I used a variation of the heal skill presented in this post. Some basic rules assumptions go along with how I treat the skill.

1. Characters do not roll each level for HP. They just recieve the maximum, or a set percentages of full HP each level + modifiers.

2. Heals spells recieve the maximum effect, i.e. no dice rolling.

3. The opposite of heal spells that cause damage roll dice for damage as normal.

Based on the above I require the heal skill to use bandages or an equivalent mechanism. When applying the heal skill, a successful DC check of 15 allows you to use cloth bandages, DC 20 silk, DC 25 dragon weave, etc.

When you apply a heal check it lasts as long as you are resting and are not physically active, in combat or applying a skill check. Every 10 minutes you heal your level or HD plus the modifier for the type of bandage (cloth 1, silk 2, dragon weave 3, etc.) Therefore for a 5 level character with cloth, you recieve 6 hp every 10 minutes. As soon as you stop resting the effect stops and the bandage is lost (no longer useful).

For combat situations, or during skill checks, or physical activiy only heal spells work.

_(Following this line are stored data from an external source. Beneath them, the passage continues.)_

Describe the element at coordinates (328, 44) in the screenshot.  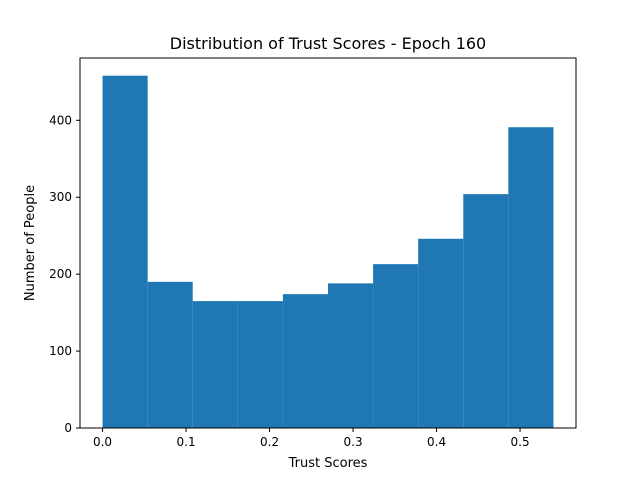
I see `chart-title: Distribution of Trust Scores - Epoch 160` at that location.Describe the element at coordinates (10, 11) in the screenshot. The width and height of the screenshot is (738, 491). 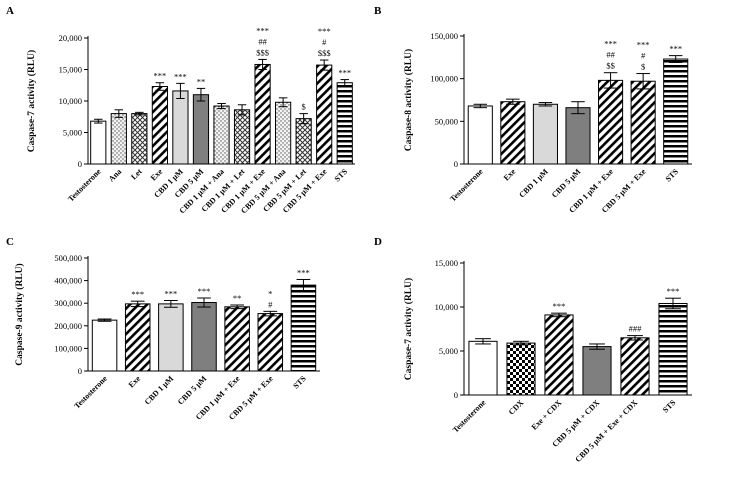
I see `panel-label-A: A` at that location.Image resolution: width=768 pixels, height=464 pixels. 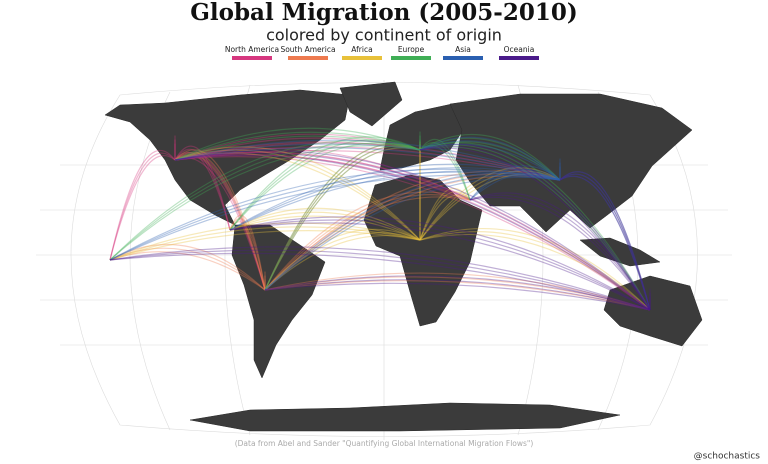 I want to click on greenland, so click(x=371, y=104).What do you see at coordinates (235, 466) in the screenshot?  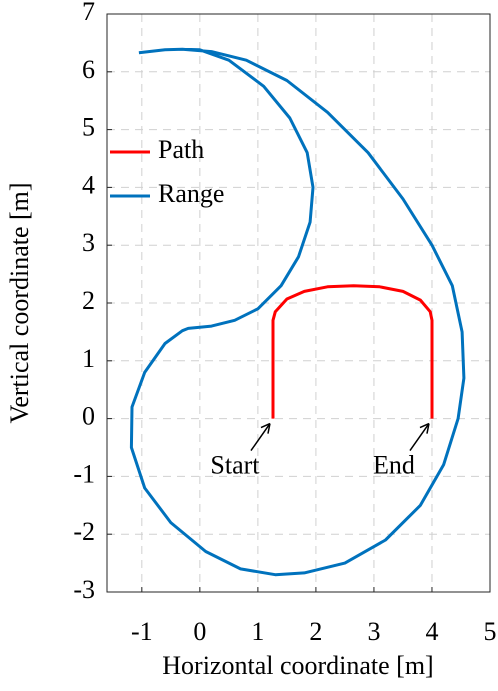 I see `annotation: Start` at bounding box center [235, 466]. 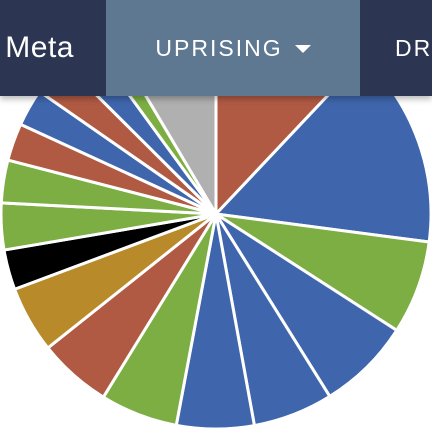 I want to click on nav-item-uprising-label: UPRISING, so click(x=219, y=48).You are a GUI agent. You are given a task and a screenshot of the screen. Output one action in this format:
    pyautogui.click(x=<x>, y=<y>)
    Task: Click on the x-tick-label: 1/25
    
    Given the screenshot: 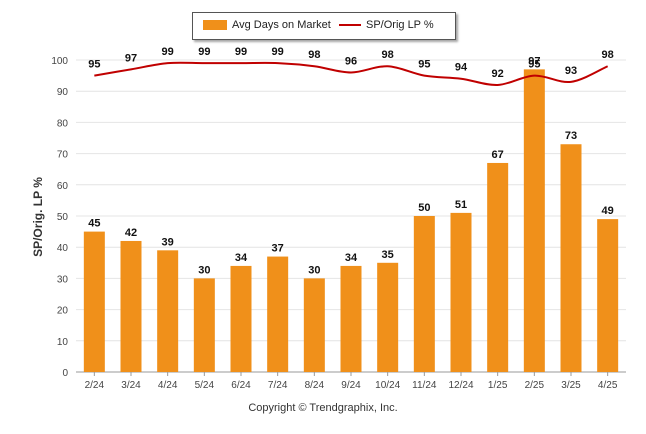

The rules allows healers to conserve their spell slots for combat when a heal is critical to success of a fight, but incorporates healing during downtime, to allow more encounters per day.

This appears to be a good balance for campaigns (fantasy versus realism) and to avoid extended down times. But this also places a limit on healing skill based on available bandages and the DM has a method to limit its use (based on availability or cost).